ACTIVITY: Every entry below, first to last, should be restated word for word.
*** DATA FOR REVIEW ***
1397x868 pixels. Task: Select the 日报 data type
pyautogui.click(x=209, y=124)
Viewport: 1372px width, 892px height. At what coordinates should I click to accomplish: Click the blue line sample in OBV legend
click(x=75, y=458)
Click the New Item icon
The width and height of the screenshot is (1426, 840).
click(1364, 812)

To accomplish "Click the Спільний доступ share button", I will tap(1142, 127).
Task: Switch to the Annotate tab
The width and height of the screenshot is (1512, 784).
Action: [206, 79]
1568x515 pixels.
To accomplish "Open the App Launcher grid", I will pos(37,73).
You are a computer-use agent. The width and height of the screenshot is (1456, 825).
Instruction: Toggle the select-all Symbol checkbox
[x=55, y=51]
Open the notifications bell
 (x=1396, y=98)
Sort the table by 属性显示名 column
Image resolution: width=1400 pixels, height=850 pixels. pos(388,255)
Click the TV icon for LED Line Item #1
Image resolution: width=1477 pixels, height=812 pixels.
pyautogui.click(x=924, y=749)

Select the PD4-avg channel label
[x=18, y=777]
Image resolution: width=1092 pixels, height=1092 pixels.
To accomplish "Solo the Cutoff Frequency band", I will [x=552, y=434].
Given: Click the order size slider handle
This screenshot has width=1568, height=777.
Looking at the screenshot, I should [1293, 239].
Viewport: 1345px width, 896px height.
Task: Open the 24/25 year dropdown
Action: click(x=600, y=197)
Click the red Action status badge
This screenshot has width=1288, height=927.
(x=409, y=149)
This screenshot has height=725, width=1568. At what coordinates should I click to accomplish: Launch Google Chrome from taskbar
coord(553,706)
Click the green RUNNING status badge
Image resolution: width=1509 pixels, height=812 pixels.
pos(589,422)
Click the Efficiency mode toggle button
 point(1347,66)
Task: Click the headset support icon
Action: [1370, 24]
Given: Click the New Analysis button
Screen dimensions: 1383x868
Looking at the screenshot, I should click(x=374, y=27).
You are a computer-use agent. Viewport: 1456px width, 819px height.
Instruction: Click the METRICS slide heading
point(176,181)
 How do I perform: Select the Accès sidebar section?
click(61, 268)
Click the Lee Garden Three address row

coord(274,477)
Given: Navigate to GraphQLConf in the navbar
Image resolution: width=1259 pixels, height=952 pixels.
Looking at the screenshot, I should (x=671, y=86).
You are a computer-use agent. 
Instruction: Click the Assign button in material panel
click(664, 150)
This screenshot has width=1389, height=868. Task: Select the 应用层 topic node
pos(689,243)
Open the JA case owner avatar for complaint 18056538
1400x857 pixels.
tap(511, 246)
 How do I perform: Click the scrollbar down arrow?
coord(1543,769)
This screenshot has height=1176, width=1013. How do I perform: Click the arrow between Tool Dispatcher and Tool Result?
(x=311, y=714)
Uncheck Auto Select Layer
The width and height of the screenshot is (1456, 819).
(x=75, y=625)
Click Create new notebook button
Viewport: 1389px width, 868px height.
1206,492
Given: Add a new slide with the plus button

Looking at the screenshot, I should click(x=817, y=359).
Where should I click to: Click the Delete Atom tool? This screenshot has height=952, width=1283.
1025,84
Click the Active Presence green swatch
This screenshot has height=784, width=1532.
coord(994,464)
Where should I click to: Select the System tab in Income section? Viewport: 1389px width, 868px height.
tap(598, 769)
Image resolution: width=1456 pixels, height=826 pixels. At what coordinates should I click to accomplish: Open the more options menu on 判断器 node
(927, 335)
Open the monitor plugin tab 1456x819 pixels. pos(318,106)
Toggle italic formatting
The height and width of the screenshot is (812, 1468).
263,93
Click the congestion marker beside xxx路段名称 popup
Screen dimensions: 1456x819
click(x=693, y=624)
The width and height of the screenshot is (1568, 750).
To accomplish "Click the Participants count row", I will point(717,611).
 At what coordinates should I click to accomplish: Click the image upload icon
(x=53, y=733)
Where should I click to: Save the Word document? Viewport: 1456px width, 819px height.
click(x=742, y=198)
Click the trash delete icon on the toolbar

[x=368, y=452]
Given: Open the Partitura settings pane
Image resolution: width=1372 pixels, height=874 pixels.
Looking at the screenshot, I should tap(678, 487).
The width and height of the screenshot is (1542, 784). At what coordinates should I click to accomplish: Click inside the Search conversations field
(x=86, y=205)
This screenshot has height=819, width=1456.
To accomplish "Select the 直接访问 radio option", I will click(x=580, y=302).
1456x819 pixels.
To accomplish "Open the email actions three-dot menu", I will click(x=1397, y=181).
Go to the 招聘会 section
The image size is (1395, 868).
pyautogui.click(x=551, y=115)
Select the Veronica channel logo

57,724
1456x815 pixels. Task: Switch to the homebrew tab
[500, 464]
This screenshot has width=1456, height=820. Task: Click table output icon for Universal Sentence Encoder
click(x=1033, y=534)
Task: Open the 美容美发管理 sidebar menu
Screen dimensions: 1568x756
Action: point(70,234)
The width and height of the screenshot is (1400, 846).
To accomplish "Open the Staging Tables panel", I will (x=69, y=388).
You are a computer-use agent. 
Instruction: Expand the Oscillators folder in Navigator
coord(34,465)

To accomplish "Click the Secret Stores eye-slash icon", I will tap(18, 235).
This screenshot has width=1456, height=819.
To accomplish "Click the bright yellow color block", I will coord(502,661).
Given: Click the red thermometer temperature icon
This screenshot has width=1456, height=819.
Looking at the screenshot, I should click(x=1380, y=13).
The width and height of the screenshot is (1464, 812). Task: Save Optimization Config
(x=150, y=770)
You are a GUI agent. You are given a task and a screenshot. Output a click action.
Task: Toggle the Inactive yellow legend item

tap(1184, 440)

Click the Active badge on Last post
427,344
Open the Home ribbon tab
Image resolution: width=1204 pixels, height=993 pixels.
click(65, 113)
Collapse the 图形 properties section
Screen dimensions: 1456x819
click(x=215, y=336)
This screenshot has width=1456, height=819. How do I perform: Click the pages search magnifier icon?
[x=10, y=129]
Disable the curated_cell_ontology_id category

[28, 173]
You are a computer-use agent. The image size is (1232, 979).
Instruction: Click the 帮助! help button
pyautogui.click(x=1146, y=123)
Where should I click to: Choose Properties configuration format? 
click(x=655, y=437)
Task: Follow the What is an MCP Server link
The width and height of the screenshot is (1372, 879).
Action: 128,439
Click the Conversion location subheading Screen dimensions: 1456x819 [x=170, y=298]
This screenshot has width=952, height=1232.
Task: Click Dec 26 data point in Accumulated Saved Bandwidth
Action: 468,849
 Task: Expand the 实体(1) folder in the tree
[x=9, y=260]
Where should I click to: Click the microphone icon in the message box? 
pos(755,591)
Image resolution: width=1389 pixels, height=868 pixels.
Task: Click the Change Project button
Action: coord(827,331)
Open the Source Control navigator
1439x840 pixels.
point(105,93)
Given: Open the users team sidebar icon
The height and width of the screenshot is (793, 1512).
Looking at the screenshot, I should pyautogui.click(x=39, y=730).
***
RESPONSE TO THE TASK:
1397x868 pixels. Task: Select the 日报 data type
pyautogui.click(x=209, y=124)
Viewport: 1372px width, 892px height. At what coordinates should I click to accomplish: Click the blue line sample in OBV legend
click(x=75, y=458)
Click the New Item icon
The width and height of the screenshot is (1426, 840).
click(1364, 812)

To accomplish "Click the Спільний доступ share button", I will tap(1142, 127).
Task: Switch to the Annotate tab
The width and height of the screenshot is (1512, 784).
Action: [206, 79]
1568x515 pixels.
To accomplish "Open the App Launcher grid", I will pos(37,73).
You are a computer-use agent. The width and height of the screenshot is (1456, 825).
Instruction: Toggle the select-all Symbol checkbox
[x=55, y=51]
Open the notifications bell
 (x=1396, y=98)
Sort the table by 属性显示名 column
Image resolution: width=1400 pixels, height=850 pixels. pos(388,255)
Click the TV icon for LED Line Item #1
Image resolution: width=1477 pixels, height=812 pixels.
pyautogui.click(x=924, y=749)

Select the PD4-avg channel label
[x=18, y=777]
Image resolution: width=1092 pixels, height=1092 pixels.
To accomplish "Solo the Cutoff Frequency band", I will [x=552, y=434].
Given: Click the order size slider handle
This screenshot has width=1568, height=777.
Looking at the screenshot, I should [1293, 239].
Viewport: 1345px width, 896px height.
Task: Open the 24/25 year dropdown
Action: click(x=600, y=197)
Click the red Action status badge
This screenshot has width=1288, height=927.
(x=409, y=149)
This screenshot has height=725, width=1568. At what coordinates should I click to accomplish: Launch Google Chrome from taskbar
coord(553,706)
Click the green RUNNING status badge
Image resolution: width=1509 pixels, height=812 pixels.
pos(589,422)
Click the Efficiency mode toggle button
 point(1347,66)
Task: Click the headset support icon
Action: [1370, 24]
Given: Click the New Analysis button
Screen dimensions: 1383x868
Looking at the screenshot, I should click(x=374, y=27).
You are a computer-use agent. Viewport: 1456px width, 819px height.
Instruction: Click the METRICS slide heading
point(176,181)
 How do I perform: Select the Accès sidebar section?
click(61, 268)
Click the Lee Garden Three address row

coord(274,477)
Given: Navigate to GraphQLConf in the navbar
Image resolution: width=1259 pixels, height=952 pixels.
Looking at the screenshot, I should (x=671, y=86).
You are a computer-use agent. 
Instruction: Click the Assign button in material panel
click(664, 150)
This screenshot has width=1389, height=868. Task: Select the 应用层 topic node
pos(689,243)
Open the JA case owner avatar for complaint 18056538
1400x857 pixels.
tap(511, 246)
 How do I perform: Click the scrollbar down arrow?
coord(1543,769)
This screenshot has height=1176, width=1013. How do I perform: Click the arrow between Tool Dispatcher and Tool Result?
(x=311, y=714)
Uncheck Auto Select Layer
The width and height of the screenshot is (1456, 819).
(x=75, y=625)
Click Create new notebook button
Viewport: 1389px width, 868px height.
1206,492
Given: Add a new slide with the plus button

Looking at the screenshot, I should click(x=817, y=359).
Where should I click to: Click the Delete Atom tool? This screenshot has height=952, width=1283.
1025,84
Click the Active Presence green swatch
This screenshot has height=784, width=1532.
coord(994,464)
Where should I click to: Select the System tab in Income section? Viewport: 1389px width, 868px height.
tap(598, 769)
Image resolution: width=1456 pixels, height=826 pixels. At what coordinates should I click to accomplish: Open the more options menu on 判断器 node
(927, 335)
Open the monitor plugin tab 1456x819 pixels. pos(318,106)
Toggle italic formatting
The height and width of the screenshot is (812, 1468).
263,93
Click the congestion marker beside xxx路段名称 popup
Screen dimensions: 1456x819
click(x=693, y=624)
The width and height of the screenshot is (1568, 750).
To accomplish "Click the Participants count row", I will point(717,611).
 At what coordinates should I click to accomplish: Click the image upload icon
(x=53, y=733)
Where should I click to: Save the Word document? Viewport: 1456px width, 819px height.
click(x=742, y=198)
Click the trash delete icon on the toolbar

[x=368, y=452]
Given: Open the Partitura settings pane
Image resolution: width=1372 pixels, height=874 pixels.
Looking at the screenshot, I should tap(678, 487).
The width and height of the screenshot is (1542, 784). At what coordinates should I click to accomplish: Click inside the Search conversations field
(x=86, y=205)
This screenshot has height=819, width=1456.
To accomplish "Select the 直接访问 radio option", I will click(x=580, y=302).
1456x819 pixels.
To accomplish "Open the email actions three-dot menu", I will click(x=1397, y=181).
Go to the 招聘会 section
The image size is (1395, 868).
pyautogui.click(x=551, y=115)
Select the Veronica channel logo

57,724
1456x815 pixels. Task: Switch to the homebrew tab
[500, 464]
This screenshot has width=1456, height=820. Task: Click table output icon for Universal Sentence Encoder
click(x=1033, y=534)
Task: Open the 美容美发管理 sidebar menu
Screen dimensions: 1568x756
Action: point(70,234)
The width and height of the screenshot is (1400, 846).
To accomplish "Open the Staging Tables panel", I will (x=69, y=388).
You are a computer-use agent. 
Instruction: Expand the Oscillators folder in Navigator
coord(34,465)

To accomplish "Click the Secret Stores eye-slash icon", I will tap(18, 235).
This screenshot has width=1456, height=819.
To accomplish "Click the bright yellow color block", I will coord(502,661).
Given: Click the red thermometer temperature icon
This screenshot has width=1456, height=819.
Looking at the screenshot, I should click(x=1380, y=13).
The width and height of the screenshot is (1464, 812). Task: Save Optimization Config
(x=150, y=770)
You are a GUI agent. You are given a task and a screenshot. Output a click action.
Task: Toggle the Inactive yellow legend item

tap(1184, 440)

Click the Active badge on Last post
427,344
Open the Home ribbon tab
Image resolution: width=1204 pixels, height=993 pixels.
click(65, 113)
Collapse the 图形 properties section
Screen dimensions: 1456x819
click(x=215, y=336)
This screenshot has width=1456, height=819. How do I perform: Click the pages search magnifier icon?
[x=10, y=129]
Disable the curated_cell_ontology_id category

[28, 173]
You are a computer-use agent. The image size is (1232, 979).
Instruction: Click the 帮助! help button
pyautogui.click(x=1146, y=123)
Where should I click to: Choose Properties configuration format? 
click(x=655, y=437)
Task: Follow the What is an MCP Server link
The width and height of the screenshot is (1372, 879).
Action: 128,439
Click the Conversion location subheading Screen dimensions: 1456x819 [x=170, y=298]
This screenshot has width=952, height=1232.
Task: Click Dec 26 data point in Accumulated Saved Bandwidth
Action: 468,849
 Task: Expand the 实体(1) folder in the tree
[x=9, y=260]
Where should I click to: Click the microphone icon in the message box? 
pos(755,591)
Image resolution: width=1389 pixels, height=868 pixels.
Task: Click the Change Project button
Action: coord(827,331)
Open the Source Control navigator
1439x840 pixels.
point(105,93)
Given: Open the users team sidebar icon
The height and width of the screenshot is (793, 1512).
Looking at the screenshot, I should pyautogui.click(x=39, y=730).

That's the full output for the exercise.